Source passage: Begin

Dive Brief:
- Editas Medicine will sell its cancer cell therapy work to privately held Shoreline Biosciences as part of a company-wide restructuring that’s already led to layoffs and cutbacks in spending.
- The deal, announced by the companies Thursday, has Shoreline acquiring Editas’ natural killer, or NK, cell therapy franchise, including a preclinical-stage treatment for solid tumors. Shoreline will also license Editas’ gene editing technology for use in modifying NK cells and macrophages, another type of white blood cell.
- Shoreline will make an undisclosed upfront payment to Editas, and has promised additional payments should its work reach certain development and commercial milestones. Shares in Editas fell by nearly 4% Thursday morning on news of the deal.
Dive Insight:
One of the leading developers of CRISPR-based gene editing medicines, Editas has been held back by research delays, clinical setbacks and significant executive turnover.
Gilmore O’Neill, the company’s fourth CEO since 2019, recently revealed a strategic shift that will refocus Editas’ resources on an experimental treatment for sickle cell disease and beta thalassemia, as well as early-stage research on inside-the-body gene editing. As a result, the company said it would stop investing in its inherited eye disease medicines and in NK cell therapies, and instead search for a partner to take them forward.
“We needed to refine our focus so we can actually move therapies efficiently into and through the clinic,” said O’Neill in a recent interview. “Working across multiple platforms ... was not possible for a company of our size.”
With the Shoreline deal, Editas now has a partner for the latter part of its discontinued research, although the financial upside isn’t clear from the companies’ announcement Thursday.
“The deal does not change [Editas’] 2025 cash runway guidance, and involves no incremental reduction in [operating expenses], limiting financial impact,” wrote Mani Foroohar, an analyst at SVB Securities, in a note to clients.
“We think the key controversy driving shares remains whether [Editas] can produce data for in vivo editing targets that are best- or first-in-class,” Foroohar added, referring to inside-the-body editing.
Based in San Diego, Shoreline is focused on developing off-the-shelf NK cell- and macrophage-based immunotherapies. It’s raised $183 million in venture funding and secured partnerships with Gilead’s Kite unit and with BeiGene.

Source passage: End

__Task statement__:
Reproduce the passage on the Editas deal verbatim, everything from "- Shoreline will" down to "significant executive turnover.".

Data records: Begin

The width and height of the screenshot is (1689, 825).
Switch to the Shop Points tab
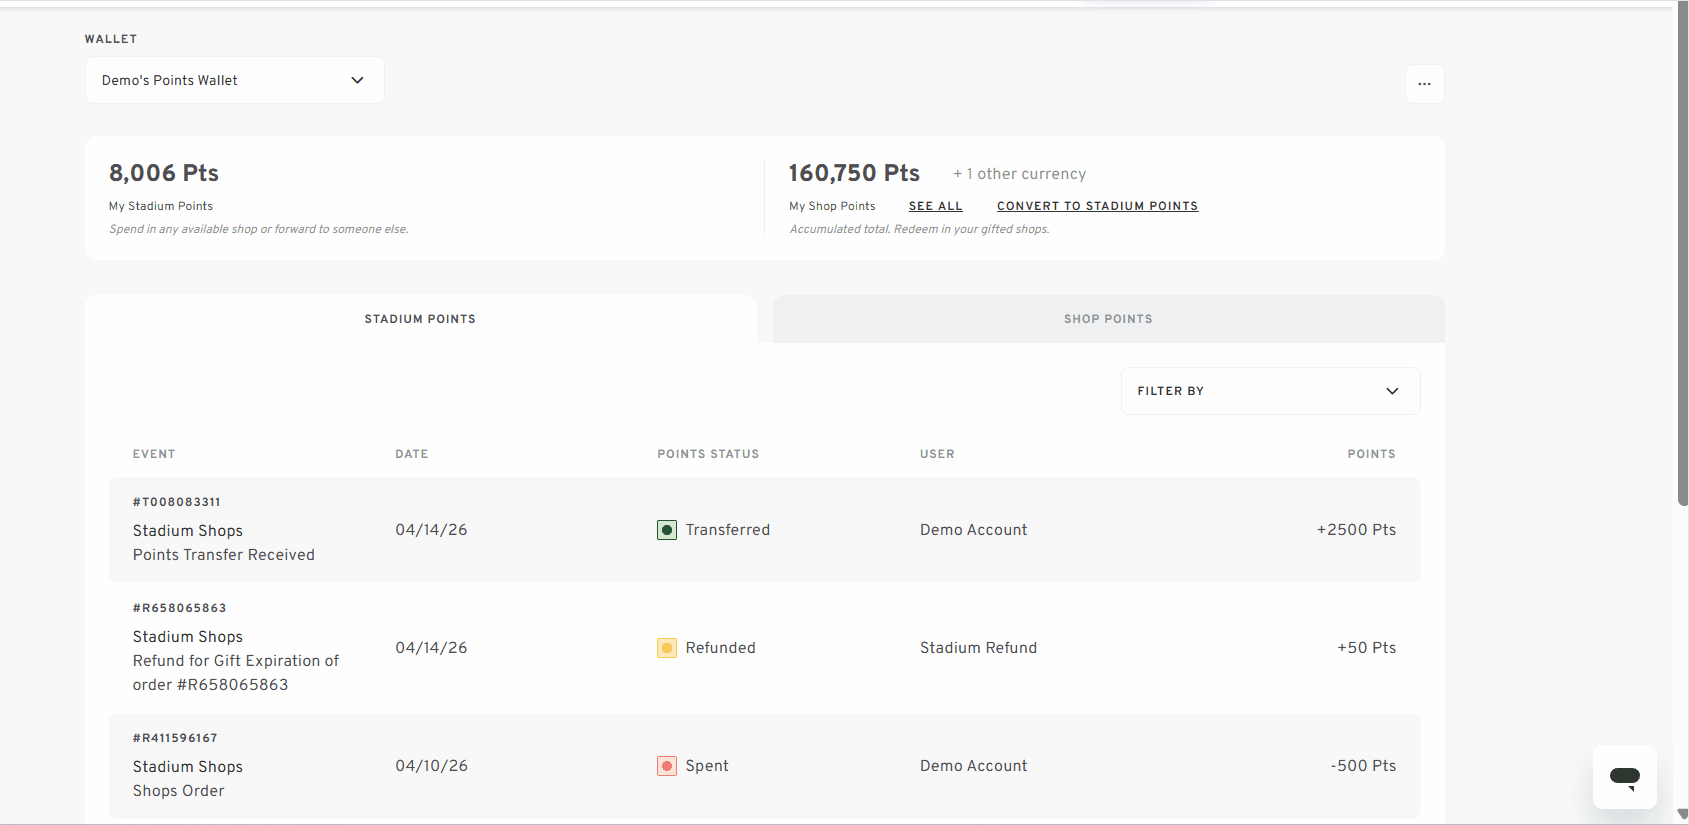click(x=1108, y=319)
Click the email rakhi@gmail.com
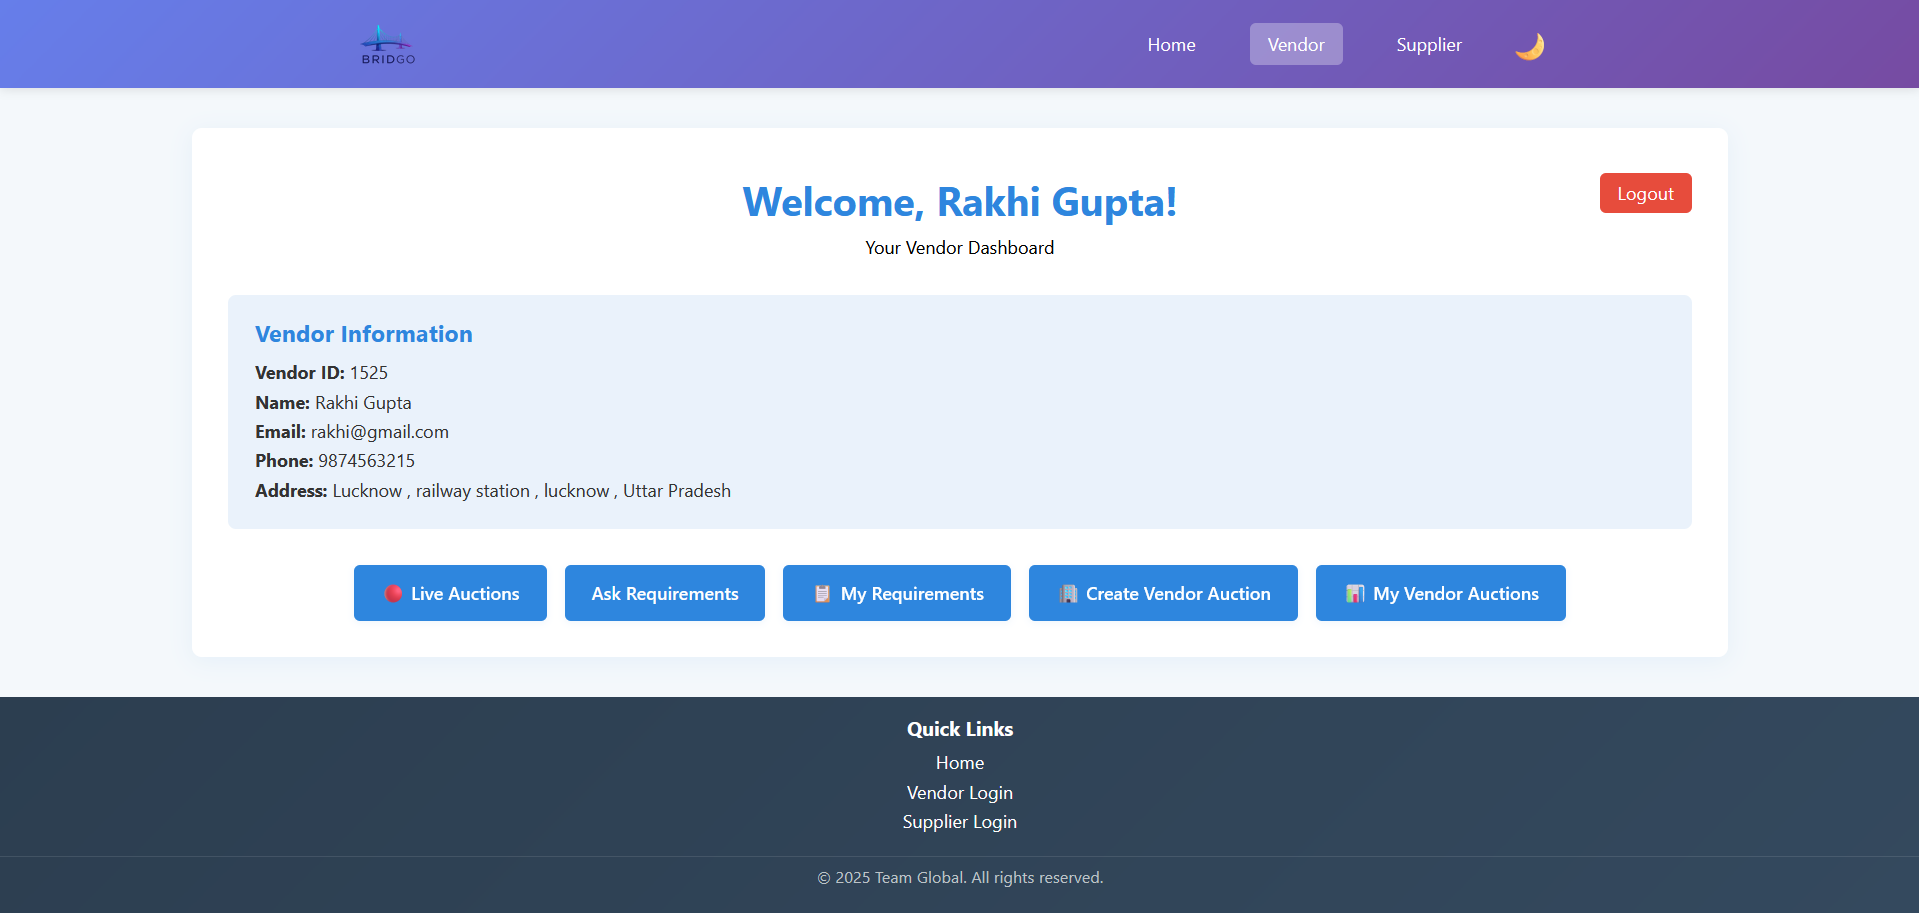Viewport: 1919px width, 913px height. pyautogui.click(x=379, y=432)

Data records: End

__Result for this exercise__:
- Shoreline will make an undisclosed upfront payment to Editas, and has promised additional payments should its work reach certain development and commercial milestones. Shares in Editas fell by nearly 4% Thursday morning on news of the deal.
Dive Insight:
One of the leading developers of CRISPR-based gene editing medicines, Editas has been held back by research delays, clinical setbacks and significant executive turnover.